O problema do cartaz

O PS decidiu recolher um cartaz de campanha que afixara ainda há pouco e que continha esta mensagem simples: “É tempo de confiança”. Em fundo, uma mulher jovem aplicava-se no gesto de mudar uma página, ou de abrir uma cortina, descobrindo o futuro risonho e colorido que o PS promete, deixando para trás o negrume…

O cartaz em causa nada tinha de especialmente original, nem de especialmente errado ou escandaloso, em comparação com outros que por aí estão espalhados, podendo até ser usado pela coligação que está no poder. Afinal, também ela promete um mundo novo para depois de Outubro. Mas o outdoor em causa foi amplamente glosado e gozado nas redes sociais, com alterações que o ridicularizavam, fosse com a introdução de um António José Seguro à gargalhada, de um José Sócrates espreitando por detrás da cortina, e de um António Costa de túnica indiana pregando aos fiéis num descampado. Embora os seus promotores não o assumam, terá sido essa reacção no mundo virtual que motivou a retirada prematura do cartaz, pois é pouco crível que se lance e recolha em tão poucos dias um outdoor cuja produção e exposição implicam um investimento significativo.

Nenhum cartaz de campanha muda o voto de quem quer que seja, mas, se algum efeito teve este recuo do PS foi o de causar mais dano à sua imagem e ao seu discurso político do que as reacções desencadeadas pelo outdoor. Porque revelou fraqueza, nervosismo e insegurança, sugerindo que a direcção do partido interiorizou e deu razão às mensagens subliminares de desconfiança que recebeu em resposta à confiança que proclamava.

Este episódio caricato não mereceria a discussão de que tem sido alvo se não fosse revelador de alguns factos mais importantes do que o cartaz em si. Desde logo, a força das incontroláveis redes sociais, onde a opinião comum, bem como a de grupos organizados pelos próprios partidos para atacarem as campanhas alheias, se aplicam na crítica e na desmontagem das mensagens políticas adversárias, processo logo replicado pelos meios tradicionais, em especial pela televisão.

Por outro lado, o optimismo do PS em relação ao futuro conflitua com a avaliação extremamente negativa que sempre fez das políticas do passado recente e dos resultados que elas produziram. Se o país está pior do que diz a coligação, mal se percebe que o optimismo socialista quanto ao futuro próximo seja maior do que o da própria maioria no poder, seguramente a mais interessada em valorizar o seu desempenho nestes quatro anos.

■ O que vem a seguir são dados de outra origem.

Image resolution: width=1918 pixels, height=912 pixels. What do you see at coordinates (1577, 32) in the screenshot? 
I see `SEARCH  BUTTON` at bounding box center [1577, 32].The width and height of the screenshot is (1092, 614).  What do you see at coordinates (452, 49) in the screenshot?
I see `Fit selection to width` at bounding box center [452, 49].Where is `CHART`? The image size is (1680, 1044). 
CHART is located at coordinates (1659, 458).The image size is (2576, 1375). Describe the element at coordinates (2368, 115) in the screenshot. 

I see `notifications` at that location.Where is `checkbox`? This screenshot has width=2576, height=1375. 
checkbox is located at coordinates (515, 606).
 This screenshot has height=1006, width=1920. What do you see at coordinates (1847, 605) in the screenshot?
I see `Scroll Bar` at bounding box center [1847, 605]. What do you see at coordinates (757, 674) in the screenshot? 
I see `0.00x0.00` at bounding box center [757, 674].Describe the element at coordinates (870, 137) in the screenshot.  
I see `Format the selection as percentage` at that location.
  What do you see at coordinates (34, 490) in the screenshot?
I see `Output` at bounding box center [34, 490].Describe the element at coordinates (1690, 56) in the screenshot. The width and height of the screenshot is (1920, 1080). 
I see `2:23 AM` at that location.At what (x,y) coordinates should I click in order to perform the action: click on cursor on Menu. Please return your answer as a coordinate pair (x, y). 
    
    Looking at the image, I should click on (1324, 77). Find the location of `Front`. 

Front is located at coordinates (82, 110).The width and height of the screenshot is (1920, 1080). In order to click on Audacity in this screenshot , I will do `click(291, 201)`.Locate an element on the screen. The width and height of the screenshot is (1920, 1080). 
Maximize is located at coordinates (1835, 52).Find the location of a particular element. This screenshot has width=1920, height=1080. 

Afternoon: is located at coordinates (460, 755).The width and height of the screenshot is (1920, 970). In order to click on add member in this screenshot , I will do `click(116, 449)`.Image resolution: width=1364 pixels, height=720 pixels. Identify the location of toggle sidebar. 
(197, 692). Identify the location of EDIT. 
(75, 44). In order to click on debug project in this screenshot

O problema do cartaz era o problema do PS: como fazer promessas credíveis e ganhar a confiança dos eleitores, sem começar por reconhecer que, embora insuficientes e não raro duvidosos, como são os índices do desemprego, a actual maioria tem resultados positivos para apresentar, em face da calamitosa situação que recebeu do PS. Ainda que o mais importante desses resultados – a capacidade de financiamento nos mercados – tenha mais a ver com factores externos do que com as suas políticas.

Sucede, por fim, que a confiança não se anuncia nem se proclama: conquista-se. E o cartaz não se teria tornado um problema se os esforços de António Costa para conquistar a confiança da maioria dos eleitores, de modo a poder governar com força política bastante para assegurar a estabilidade, não estivessem tão longe da enorme expectativa gerada pela sua candidatura à liderança do PS.

Ad hominem

Pacheco Pereira apareceu em Lisboa e Guimarães de Kalashnikov nas mãos, declarando: "O povo não desarma e diz não aos capitalistas". Estava num grande cartaz de rua que ostentava a legenda "Pacheco a Presidente". Não consta que o visado seja candidato, nem que defenda a luta armada contra o capitalismo.

Quem o exibiu nestes propósitos achincalhantes deve ter razões que justifiquem o investimento nestes cartazes ad hominem.

Convinha saber quem os fez, quem os pagou e quem os colocou, como pede o próprio, para ficarmos a perceber melhor se é já este, no Portugal de hoje, o preço a pagar pela opinião livre.

Todos contra todos

Dois mil mortos contabilizados desde Janeiro (mais 400 do que no mesmo período de 2014); 188 mil homens, mulheres e crianças à deriva pelo continente, ou concentrados em campos, depois de terem sobrevivido à guerra, à fome, à perseguição e à travessia do Mediterrâneo.

A vaga migratória cresce e não serão os muros nem o arame farpado que a vão parar. Soluções à vista não existem. À semelhança do que acontece em Calais, com a França e o Reino Unido em disputa, pouco a pouco todos estarão contra todos.

Comparado com este desafio à unidade de uma UE sem respostas capazes, a crise das dívidas é uma brincadeira de crianças ricas.